Du vieux avec du neuf
À ce propos, on ne cachera pas que perclus dans ce style boursouflé qui a érigé le réalisateur en coqueluche de l’expérimental, La Chambre interdite devrait aussi bien ravir les amateurs de Maddin que lasser les autres. De la première catégorie plutôt que la seconde, on ne peut s’empêcher de regretter l’ajustement trop parfait du concept à la tournure du canadien. Ajustement sur mesure qui, fatalement, ne change pas son cinéma d’un iota. Bref, Maddin fait du Maddin. Premier reproche qui – pour valide qu’il soit malgré tout –, se retourne comme un gant dans un second temps. Car s’il élève le spiritisme maddinien au carré, La Chambre interdite a néanmoins le mérite de mettre au clair un équivoque de son cinéma : d’abord tentés d’en faire le parangon d’une résistance un peu dévote (voire complètement mystique) pour « le vrai cinéma en pellicule », on doit bien admettre que les films de Maddin, pures débauches plastiques et trop allègres pour « oraisonner » quoi que ce soit, n’ont rien de nostalgique. Preuve en est de ces noces, inédites chez lui et jamais vues ailleurs, entre numérique et effets analogiques (grain, poussière, mouvement de la bobine, instabilité de la couleur), d’un résultat plastique vraiment bluffant. Si bien que chez Maddin, le numérique remplace moins l’argentique qu’il ne se porte à son chevet – produisant une alchimie d’un nouveau genre.

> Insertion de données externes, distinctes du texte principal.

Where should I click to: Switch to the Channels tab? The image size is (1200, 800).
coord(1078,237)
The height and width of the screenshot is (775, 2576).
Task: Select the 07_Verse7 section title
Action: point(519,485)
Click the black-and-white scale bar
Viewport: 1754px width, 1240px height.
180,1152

Petit tour de force pas si anecdotique, par lequel La Chambre interdite devient non seulement le fruit d’un travail de fossoyeur, mais surtout le reflet d’un bel amour déviant – parce qu’amoureux d’une chair morte (la pellicule, des films avortés), quoiqu’encore remuante –, pur comme le serait une romance d’autistes. Passion largement moins ectoplasmique, comme le projet de ressusciter des films pourrait le laisser croire, que proprement frankensteinienne. Et passion d’autant plus licite, à nos yeux, qu’elle repose sur un amour presque enfantin pour le cinéma.